(Beginning of RECORDS SHOWN)

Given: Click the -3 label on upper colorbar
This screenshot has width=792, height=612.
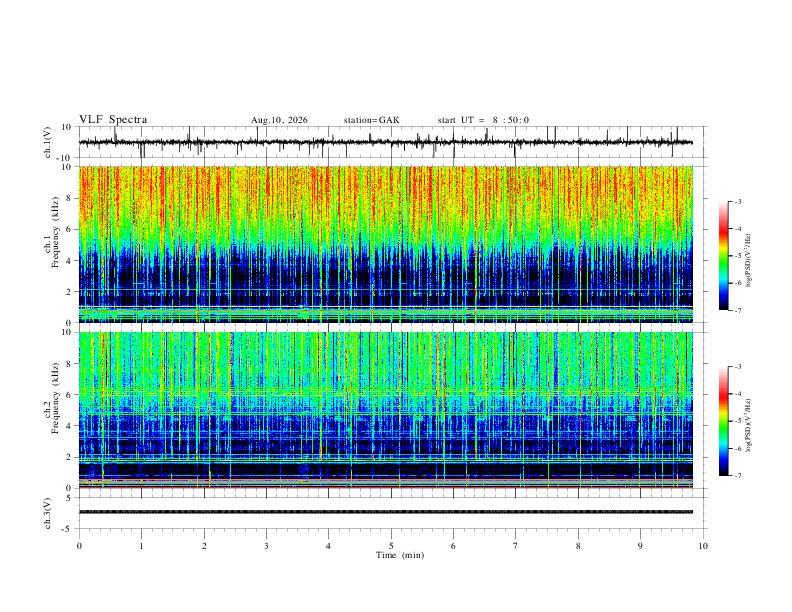Looking at the screenshot, I should [x=737, y=201].
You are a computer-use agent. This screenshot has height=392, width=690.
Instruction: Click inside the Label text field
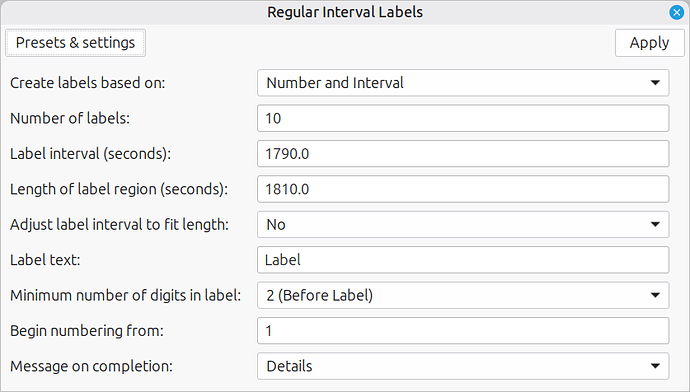(463, 260)
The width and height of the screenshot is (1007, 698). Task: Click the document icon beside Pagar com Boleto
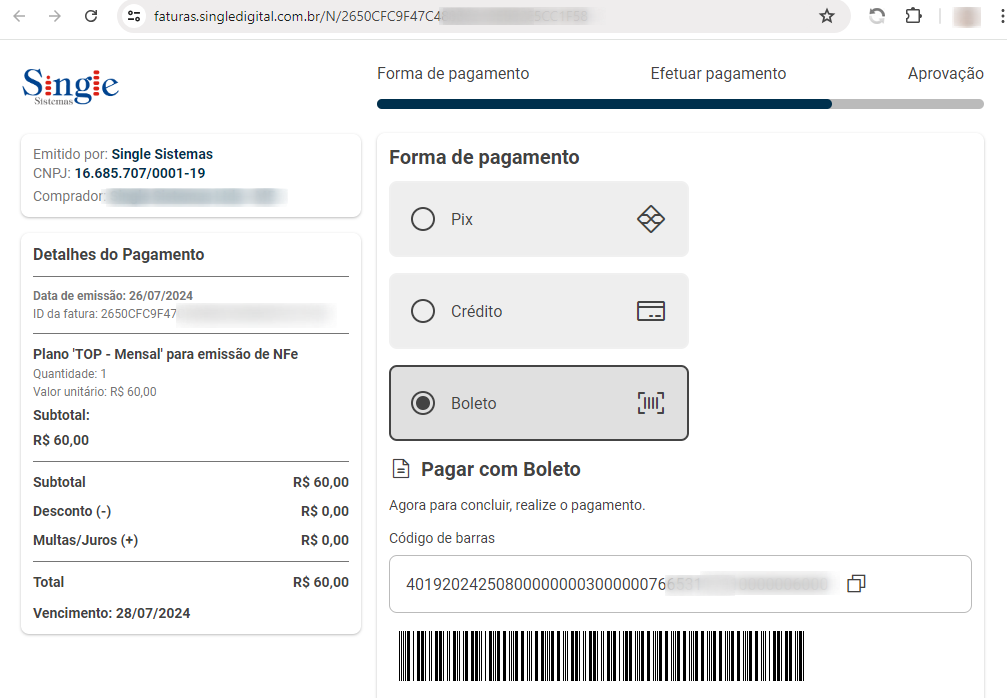401,469
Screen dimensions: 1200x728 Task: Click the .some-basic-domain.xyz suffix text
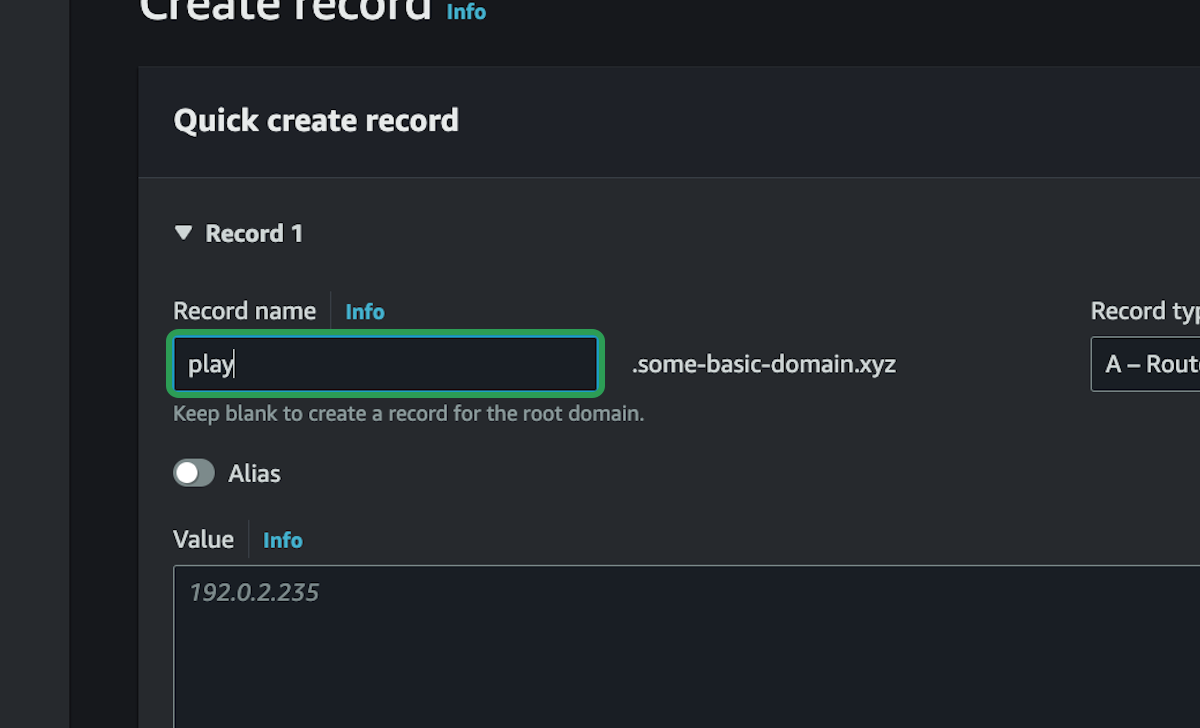(764, 365)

(End of RECORDS SHOWN)

### TASK TO CARRY OUT
Pictures aside, set down the lines from the one containing "This screenshot has width=792, height=612." through the end of the records above, exactly and only those.

### WRITTEN SOLUTION
This screenshot has width=792, height=612.
Looking at the screenshot, I should [x=737, y=201].
You are a computer-use agent. This screenshot has height=392, width=690.
Instruction: Click inside the Label text field
(463, 260)
The width and height of the screenshot is (1007, 698). Task: Click the document icon beside Pagar com Boleto
401,469
Screen dimensions: 1200x728 Task: Click the .some-basic-domain.xyz suffix text
(764, 365)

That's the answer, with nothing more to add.